Study design, materials and methods
This prospective observational study was conducted between January 2019 and December 2023. Women with documented cystoscopic IC/BPS refractory to conventional therapy were enrolled consecutively for the study. An autologous emulsified fat (Nanofat) plus platelet-rich plasma (PRP) combination was prepared intraoperatively. A lesion-targeted injection was performed after cystoscopic hydrodistension of the bladder. Outcomes included pain-VAS, Interstitial Cystitis Symptom and Problem Index (ICSI/ICPI), a three-day voiding diary, cystoscopic findings and a scaled global response assessment. Patients who completed a standard protocol of four consecutive treatments at 3-month intervals were followed up every six months post-treatment.
Results
Sixteen (60%) of the 27 patients enrolled completed the treatment course and follow-up visits. Before treatment, 14 (87.5%) patients were found to have cystoscopic abnormalities and were diagnosed with IC. Four patients exhibited Hunner’s ulcers, and ten patients had induced mucosal fissures, denudation and/or petechiae after hydrodistention. The remaining two patients were found to have unremarkable cystoscopic findings and were diagnosed with BPS. The treatment refractory period was an average of 40.7 months, and prior failed treatments included hyaluronic acid instillation, botulinum toxin-A injections and electrofulguration of Hunner’s ulcers.
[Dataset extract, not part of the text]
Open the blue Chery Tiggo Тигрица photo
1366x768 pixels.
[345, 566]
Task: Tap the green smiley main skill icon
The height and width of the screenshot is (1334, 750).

After treatment, all patients reported marked (+3; +3~-3) improvement of their overall bladder conditions at the 6-month and latest follow-up visits (Mean follow-up time: 3 years). Pain-VAS score, ICSI and ISPI scores all improved significantly (p<0.01) post-treatment (Table 1). There was a progressive normalization of bladder mucosal morphology and a remission in various bladder musical lesions (eg. glomerulations, disruptions, and fissures) throughout treatment and this effect was able to be sustained at follow-up (Figure 1). There were no significant adverse events except for transient subcutaneous ecchymosis due to liposuction. The cultured mesenchymal stem cells and purified cytokines/growth factors from nanofat and PRP samples were verified in vitro.
Interpretation of results
Few clinical trials have used regenerative medicine to treat IC/BPS. Previous studies have assessed the impacts of autologous stromal vascular fraction (SVF) injections and PRP injections on patients with IC/BPS and found the treatments to be safe and effective [1, 2]. However, no studies have reported treatment efficacy with regenerative medicine on bladder morphological results. The normalization of the bladder mucosal morphology with consecutive treatments in this study indicated a tissue repair and regenerative therapeutic effect of the PRP and nanofat combination therapy. This therapy might contribute to an in vivo tissue-engineering process since the grafts contained fundamental elements (eg. stem cells, growth factors, and extracellular matrix) that were required for the process. To ensure adequate mesenchymal stem cell (MSC) yield, laboratory analysis of nanofat samples was conducted, which showed a high SVF and MSC yield. Previous studies have found that combined nanofat and PRP grafting worked better due to a bio-cellular synergistic effect [3]. Therefore, PRP sample analysis was also conducted, which showed a high concentration of growth factors. This further highlighted the synergistic effect of nanofat and PRP, wherein PRP had a high concentration of growth factors, which allowed for tissue repair, whereas nanofat had high SVF and MSC yields, which allowed for long-term tissue regeneration.